[Collection entries]
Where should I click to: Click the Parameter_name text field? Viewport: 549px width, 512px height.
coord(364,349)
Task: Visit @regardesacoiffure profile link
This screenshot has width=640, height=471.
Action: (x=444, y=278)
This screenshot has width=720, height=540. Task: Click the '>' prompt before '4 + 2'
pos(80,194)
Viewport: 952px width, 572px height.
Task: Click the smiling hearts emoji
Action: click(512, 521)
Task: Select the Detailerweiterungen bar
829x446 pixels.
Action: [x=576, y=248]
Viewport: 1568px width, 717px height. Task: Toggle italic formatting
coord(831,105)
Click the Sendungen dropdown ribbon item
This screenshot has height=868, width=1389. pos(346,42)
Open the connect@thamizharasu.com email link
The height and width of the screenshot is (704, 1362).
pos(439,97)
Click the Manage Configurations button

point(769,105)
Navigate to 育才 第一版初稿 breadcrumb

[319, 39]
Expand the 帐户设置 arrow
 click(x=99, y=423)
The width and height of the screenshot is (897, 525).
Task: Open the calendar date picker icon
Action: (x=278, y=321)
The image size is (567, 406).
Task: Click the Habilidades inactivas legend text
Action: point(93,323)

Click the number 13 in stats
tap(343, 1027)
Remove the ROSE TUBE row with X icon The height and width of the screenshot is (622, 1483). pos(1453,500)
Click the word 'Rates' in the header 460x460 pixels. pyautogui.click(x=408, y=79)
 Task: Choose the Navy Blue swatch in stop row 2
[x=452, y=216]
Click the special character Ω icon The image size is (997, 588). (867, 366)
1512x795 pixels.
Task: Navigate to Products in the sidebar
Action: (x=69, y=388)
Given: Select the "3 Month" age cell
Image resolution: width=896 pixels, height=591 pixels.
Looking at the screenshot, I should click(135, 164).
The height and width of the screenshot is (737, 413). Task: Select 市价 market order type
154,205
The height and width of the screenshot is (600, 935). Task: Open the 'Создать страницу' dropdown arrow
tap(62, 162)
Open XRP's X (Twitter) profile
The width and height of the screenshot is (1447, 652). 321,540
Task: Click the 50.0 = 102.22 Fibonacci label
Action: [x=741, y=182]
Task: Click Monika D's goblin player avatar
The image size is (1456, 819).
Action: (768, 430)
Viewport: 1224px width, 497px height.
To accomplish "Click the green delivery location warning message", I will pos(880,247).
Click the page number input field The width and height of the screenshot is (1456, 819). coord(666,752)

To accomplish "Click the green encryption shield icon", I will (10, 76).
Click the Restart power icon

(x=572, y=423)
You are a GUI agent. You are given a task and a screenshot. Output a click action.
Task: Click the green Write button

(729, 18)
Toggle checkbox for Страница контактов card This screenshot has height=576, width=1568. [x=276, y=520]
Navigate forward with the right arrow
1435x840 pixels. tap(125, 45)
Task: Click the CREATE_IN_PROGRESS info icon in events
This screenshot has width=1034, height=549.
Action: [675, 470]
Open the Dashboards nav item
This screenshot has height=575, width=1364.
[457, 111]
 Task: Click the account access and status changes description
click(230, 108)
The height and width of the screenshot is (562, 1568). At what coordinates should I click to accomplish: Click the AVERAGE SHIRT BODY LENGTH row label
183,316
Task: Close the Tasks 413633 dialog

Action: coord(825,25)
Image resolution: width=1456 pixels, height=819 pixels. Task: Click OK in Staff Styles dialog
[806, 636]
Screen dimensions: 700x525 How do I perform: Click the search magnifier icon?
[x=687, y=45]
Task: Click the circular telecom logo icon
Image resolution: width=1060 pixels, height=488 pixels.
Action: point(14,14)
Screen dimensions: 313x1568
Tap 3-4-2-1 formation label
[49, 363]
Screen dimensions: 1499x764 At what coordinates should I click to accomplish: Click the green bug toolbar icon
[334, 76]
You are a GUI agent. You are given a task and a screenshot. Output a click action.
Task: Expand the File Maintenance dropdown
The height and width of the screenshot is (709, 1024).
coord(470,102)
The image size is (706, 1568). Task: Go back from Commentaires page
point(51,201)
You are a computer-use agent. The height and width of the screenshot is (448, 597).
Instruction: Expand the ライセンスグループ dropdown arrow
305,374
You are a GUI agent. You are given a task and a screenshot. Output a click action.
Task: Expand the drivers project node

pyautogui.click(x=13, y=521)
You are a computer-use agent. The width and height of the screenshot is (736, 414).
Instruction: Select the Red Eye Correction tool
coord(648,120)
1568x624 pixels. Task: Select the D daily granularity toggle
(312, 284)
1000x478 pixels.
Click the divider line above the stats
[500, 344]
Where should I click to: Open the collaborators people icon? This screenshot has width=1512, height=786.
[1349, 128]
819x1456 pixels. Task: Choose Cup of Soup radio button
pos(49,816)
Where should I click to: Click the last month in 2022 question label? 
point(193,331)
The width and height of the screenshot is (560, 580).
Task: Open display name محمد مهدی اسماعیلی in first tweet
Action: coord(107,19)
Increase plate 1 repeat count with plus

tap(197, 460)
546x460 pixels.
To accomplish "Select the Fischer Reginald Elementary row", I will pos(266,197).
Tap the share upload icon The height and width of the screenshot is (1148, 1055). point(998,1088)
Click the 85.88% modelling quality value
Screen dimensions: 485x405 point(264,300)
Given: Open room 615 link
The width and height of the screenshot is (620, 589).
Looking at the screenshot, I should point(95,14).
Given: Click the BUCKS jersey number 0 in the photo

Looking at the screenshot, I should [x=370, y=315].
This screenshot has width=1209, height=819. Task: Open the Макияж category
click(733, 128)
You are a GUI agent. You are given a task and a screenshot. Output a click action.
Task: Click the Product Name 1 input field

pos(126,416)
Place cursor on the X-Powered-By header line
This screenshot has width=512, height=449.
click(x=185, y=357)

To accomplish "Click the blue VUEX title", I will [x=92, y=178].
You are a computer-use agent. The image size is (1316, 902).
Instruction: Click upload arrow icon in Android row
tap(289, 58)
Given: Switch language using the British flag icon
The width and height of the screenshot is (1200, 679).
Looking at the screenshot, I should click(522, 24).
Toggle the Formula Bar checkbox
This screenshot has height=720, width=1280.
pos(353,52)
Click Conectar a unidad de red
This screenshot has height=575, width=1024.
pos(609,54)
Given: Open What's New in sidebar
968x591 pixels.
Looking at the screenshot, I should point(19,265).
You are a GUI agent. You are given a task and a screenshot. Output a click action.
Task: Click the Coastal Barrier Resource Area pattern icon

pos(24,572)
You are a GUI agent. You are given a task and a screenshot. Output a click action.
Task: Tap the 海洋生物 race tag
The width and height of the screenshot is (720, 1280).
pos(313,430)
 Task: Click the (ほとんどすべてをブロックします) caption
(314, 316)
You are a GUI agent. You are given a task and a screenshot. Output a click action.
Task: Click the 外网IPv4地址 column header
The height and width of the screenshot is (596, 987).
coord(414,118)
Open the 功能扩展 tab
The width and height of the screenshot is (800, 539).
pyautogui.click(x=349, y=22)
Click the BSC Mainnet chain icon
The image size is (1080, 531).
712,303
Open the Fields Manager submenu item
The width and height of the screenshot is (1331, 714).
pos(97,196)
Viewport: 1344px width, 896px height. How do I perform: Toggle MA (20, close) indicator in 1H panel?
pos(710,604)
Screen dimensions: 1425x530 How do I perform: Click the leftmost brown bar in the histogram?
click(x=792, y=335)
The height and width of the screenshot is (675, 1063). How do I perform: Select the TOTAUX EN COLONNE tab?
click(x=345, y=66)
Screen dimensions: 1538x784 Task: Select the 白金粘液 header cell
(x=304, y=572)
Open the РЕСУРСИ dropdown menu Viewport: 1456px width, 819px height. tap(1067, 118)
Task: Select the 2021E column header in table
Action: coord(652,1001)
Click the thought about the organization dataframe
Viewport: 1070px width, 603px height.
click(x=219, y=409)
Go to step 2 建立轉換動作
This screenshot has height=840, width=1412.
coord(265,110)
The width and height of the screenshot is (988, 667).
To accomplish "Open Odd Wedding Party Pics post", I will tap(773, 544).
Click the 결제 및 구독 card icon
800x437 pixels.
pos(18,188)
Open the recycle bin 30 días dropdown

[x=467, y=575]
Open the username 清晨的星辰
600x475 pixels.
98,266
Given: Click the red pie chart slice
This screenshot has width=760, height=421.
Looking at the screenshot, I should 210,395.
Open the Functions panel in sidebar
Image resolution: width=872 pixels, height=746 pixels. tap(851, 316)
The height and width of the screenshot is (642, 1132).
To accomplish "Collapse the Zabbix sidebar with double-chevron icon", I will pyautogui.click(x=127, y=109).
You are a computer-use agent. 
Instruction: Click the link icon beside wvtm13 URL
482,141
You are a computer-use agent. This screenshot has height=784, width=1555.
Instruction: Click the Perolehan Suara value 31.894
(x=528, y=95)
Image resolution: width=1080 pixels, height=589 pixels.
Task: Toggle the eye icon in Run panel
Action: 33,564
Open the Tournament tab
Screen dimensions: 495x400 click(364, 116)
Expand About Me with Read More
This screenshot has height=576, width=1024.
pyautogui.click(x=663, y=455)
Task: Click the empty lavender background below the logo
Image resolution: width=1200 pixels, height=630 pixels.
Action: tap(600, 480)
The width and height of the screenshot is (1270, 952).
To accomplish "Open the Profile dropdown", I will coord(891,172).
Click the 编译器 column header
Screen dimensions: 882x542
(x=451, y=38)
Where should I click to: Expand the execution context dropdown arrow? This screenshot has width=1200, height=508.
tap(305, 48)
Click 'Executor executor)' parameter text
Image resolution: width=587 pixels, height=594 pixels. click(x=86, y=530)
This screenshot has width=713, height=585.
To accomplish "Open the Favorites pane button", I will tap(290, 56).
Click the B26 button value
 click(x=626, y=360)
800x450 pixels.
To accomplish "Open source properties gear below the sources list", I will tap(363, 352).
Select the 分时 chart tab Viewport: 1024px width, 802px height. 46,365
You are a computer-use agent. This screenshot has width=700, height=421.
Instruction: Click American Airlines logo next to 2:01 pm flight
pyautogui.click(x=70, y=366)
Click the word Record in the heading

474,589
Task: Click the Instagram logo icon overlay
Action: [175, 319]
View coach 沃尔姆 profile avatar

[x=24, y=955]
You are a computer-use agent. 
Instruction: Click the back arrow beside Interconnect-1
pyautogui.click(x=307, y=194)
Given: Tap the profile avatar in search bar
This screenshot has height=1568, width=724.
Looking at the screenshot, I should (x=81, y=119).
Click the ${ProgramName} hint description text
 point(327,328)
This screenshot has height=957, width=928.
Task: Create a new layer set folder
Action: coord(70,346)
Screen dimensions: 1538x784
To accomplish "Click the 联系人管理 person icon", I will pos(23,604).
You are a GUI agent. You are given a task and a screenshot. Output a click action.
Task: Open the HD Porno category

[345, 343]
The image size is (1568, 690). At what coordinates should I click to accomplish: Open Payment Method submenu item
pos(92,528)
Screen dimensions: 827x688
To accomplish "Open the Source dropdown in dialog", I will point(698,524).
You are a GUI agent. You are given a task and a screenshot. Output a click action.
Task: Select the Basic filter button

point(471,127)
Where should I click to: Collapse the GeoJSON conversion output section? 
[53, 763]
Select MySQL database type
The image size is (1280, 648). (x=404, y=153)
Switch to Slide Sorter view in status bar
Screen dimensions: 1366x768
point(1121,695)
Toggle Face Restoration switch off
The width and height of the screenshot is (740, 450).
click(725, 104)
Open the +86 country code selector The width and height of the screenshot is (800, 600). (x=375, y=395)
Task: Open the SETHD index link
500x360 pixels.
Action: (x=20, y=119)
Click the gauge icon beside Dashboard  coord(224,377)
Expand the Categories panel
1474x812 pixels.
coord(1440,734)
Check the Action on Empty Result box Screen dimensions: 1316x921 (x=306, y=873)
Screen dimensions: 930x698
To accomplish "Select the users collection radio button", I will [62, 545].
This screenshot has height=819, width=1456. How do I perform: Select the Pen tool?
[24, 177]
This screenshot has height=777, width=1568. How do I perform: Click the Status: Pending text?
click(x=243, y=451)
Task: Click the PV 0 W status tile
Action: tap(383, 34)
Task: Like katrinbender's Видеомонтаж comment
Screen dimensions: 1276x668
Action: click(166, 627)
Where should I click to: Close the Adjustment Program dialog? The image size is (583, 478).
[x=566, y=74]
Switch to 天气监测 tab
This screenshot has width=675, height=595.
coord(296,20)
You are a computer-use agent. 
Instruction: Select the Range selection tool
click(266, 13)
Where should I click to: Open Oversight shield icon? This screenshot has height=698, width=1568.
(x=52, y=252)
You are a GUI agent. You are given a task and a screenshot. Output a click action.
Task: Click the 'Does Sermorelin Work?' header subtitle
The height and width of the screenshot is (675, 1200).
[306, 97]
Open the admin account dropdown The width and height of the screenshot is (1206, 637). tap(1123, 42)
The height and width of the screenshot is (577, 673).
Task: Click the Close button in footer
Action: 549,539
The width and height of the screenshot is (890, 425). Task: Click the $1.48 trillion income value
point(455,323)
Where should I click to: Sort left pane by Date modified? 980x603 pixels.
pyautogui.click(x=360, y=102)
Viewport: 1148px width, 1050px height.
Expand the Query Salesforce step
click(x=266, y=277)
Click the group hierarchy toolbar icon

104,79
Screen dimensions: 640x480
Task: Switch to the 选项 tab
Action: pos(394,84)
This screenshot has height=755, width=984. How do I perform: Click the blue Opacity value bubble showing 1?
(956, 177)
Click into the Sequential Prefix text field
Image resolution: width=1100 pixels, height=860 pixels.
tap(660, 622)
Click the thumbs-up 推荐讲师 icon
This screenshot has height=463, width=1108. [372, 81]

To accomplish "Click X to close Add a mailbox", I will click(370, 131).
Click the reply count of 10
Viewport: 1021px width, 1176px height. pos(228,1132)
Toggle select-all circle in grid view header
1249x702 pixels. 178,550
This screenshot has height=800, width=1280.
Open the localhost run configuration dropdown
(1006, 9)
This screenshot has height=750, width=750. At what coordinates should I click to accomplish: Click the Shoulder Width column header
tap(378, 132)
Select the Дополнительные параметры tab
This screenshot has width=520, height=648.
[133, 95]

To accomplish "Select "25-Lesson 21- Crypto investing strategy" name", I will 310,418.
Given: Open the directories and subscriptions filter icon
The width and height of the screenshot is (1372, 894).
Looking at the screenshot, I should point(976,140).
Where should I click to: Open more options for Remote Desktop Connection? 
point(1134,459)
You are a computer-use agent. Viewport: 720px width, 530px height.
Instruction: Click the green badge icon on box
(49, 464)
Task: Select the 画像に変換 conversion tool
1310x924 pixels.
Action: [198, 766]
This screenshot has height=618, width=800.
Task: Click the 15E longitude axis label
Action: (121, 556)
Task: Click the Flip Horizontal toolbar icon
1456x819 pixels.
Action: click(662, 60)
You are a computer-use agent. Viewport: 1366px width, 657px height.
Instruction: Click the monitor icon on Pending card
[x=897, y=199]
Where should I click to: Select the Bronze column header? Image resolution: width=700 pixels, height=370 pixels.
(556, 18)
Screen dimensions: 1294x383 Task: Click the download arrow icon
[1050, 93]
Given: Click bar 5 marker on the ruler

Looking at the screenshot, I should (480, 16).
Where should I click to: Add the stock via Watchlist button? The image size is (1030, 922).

▶ _Task_:
Using the data above, reproduce exactly the lines from the line that contains "Instruction: Click upload" through the line that contains "Given: Switch language", including both.

▶ _Written reply_:
Instruction: Click upload arrow icon in Android row
tap(289, 58)
Given: Switch language using the British flag icon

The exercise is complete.